A: Shortened QT duration
B: Peaked T-waves
C: Large U-waves
D: Diffuse ST-elevation
The correct answer is C
Moderate to severe hypokalemia (<2.5 mmol/L) causes prominent U-waves. The QT duration can appear long because of merging of T and prominent U wave. Peaked T-waves are typical for hyperkalemia (and other relevant causes of course). ST-depression would be expected as well.
Steven Smith discusses ECG changes in hypokalemie in his latest post.
Hydrogen peroxide is a household product that can easily be ingested accidentally, what is NOT true about hydrogen peroxide ingestion?
A: It can cause cerebral gas embolism
B: Hyperbaric oxygen therapy is sometimes indicated
C: Injury is caused by three mechanisms: corrosive injury, gas formation and acute demyelination
D: At room temperature this liquid is clear
The correct answer is C
At low concentrations (like in most household products) hydrogen peroxide ingestion normally causes only gastrointestinal symptoms due to corrosive injury. However, highly concentrated hydrogen peroxide is on the market and can cause complications due to gas formation and lipid peroxidation. Cerebral gas embolism can be caused by hydrogen peroxide ingestion. Demyelination does not occur. The liquid is clear and can easily be mistaken for water.
ACMT Toxicology Visual Pearls: Abnormal Brain Imaging
Which statement is true about treatment of an obstructive pulmonary disease exacerbation?
A: Single dose oral dexamethasone might be almost as effective as a 5 day course of prednisone in an asthma exacerbation
B: Magnesium infusion is not beneficial in severe asthma exacerbation
C: Antibiotics are almost always indicated in COPD exacerbations
D: Amoxicillin is a good choice of antibiotic when an atypical bacteria is expected to cause exacerbation of COPD
The correct answer is A
Single dose dexamethasone might be almost as effective as a 5 day course of prednisone. Magnesium is effective in moderate to severe asthma exacerbations. Antibiotics are sometimes indicated in COPD exacerbation. ‘’There is evidence supporting the use of antibiotics in exacerbations when patients have clinical signs of a bacterial infection e.g., increased sputum purulence.’’(1)
1. Global Initiative for Chronic Obstructive Lung Disease, 2018 report (2018). https://goldcopd.org/wp-content/uploads/2017/11/GOLD-2018-v6.0-FINAL-revised-20-Nov_WMS.pdf
Your patient is found by your prehospital services on the side of the road. She is unresponsive. It is -5 ℃ outside (23 ℉ for those of us using a completely illogical system). Your can’t get a read on your thermometer. What is true about the diagnosis and management of severe hypothermia?

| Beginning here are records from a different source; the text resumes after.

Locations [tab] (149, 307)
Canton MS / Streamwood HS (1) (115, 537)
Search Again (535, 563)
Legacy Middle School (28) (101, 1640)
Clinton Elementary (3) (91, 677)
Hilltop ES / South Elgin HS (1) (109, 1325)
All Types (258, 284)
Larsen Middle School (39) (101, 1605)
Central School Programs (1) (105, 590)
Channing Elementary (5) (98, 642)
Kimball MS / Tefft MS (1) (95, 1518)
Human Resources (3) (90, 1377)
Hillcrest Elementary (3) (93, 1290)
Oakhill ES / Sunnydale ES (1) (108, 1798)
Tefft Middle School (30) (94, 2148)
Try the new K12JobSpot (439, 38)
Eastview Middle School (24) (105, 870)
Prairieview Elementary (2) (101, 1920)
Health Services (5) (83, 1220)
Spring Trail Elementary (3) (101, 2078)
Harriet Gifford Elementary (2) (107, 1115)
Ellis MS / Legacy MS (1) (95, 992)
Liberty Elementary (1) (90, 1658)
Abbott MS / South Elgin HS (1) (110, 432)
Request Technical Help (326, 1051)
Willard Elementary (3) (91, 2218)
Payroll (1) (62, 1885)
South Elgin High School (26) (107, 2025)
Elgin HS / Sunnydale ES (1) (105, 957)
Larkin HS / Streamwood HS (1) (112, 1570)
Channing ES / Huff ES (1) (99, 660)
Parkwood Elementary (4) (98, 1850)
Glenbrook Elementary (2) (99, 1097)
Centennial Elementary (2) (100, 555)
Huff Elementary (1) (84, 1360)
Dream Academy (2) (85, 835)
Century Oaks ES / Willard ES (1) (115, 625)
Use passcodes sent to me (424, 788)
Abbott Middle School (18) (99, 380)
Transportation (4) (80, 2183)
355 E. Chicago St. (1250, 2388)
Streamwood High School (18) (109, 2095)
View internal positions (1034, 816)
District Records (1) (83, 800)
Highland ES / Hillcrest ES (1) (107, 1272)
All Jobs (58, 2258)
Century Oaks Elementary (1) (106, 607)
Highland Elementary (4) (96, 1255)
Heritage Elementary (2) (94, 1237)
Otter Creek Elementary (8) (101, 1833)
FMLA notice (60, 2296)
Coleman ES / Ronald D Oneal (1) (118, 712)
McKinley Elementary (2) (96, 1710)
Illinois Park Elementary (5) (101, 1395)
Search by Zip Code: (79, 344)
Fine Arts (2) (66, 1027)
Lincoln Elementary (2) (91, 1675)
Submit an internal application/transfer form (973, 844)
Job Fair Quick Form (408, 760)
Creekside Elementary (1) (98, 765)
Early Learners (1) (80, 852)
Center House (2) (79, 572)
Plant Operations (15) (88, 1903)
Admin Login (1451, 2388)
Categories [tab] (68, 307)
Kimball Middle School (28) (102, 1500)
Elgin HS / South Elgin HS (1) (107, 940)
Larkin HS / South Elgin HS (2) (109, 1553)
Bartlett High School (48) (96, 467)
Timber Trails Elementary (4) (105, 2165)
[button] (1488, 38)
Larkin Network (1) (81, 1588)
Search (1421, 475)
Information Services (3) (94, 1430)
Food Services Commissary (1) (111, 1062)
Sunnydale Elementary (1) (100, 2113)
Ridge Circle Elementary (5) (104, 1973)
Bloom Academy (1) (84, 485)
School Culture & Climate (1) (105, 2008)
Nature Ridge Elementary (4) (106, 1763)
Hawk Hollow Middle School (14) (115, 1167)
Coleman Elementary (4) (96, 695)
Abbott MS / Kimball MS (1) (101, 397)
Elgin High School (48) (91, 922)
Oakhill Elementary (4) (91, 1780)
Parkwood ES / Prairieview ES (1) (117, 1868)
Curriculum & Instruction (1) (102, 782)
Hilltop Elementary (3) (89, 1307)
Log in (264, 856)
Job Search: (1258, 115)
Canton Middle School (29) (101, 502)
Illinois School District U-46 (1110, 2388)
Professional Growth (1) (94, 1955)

A: An Osborne wave is frequently seen in patients with a temperature between 32 and 35 ℃
B: The magnitude of an Osborne wave often correlates with the level of hypothermia and should improve as rewarming occurs
C: Temperature can be measured reliably using your ear thermometer in suspected hypothermia
D: In rewarming the patient, warm IV fluids are just as effective as ECMO
The correct answer is B
The Osborn wave is seen in moderate to severe hypothermia (<32 ℃) and the magnitude of an Osborne wave often correlates with the level of hypothermia and should improve as rewarming occurs. Temperature should be measured rectally. ECMO is the most effective rewarming option, but it is not widely available and should be used as a last resort.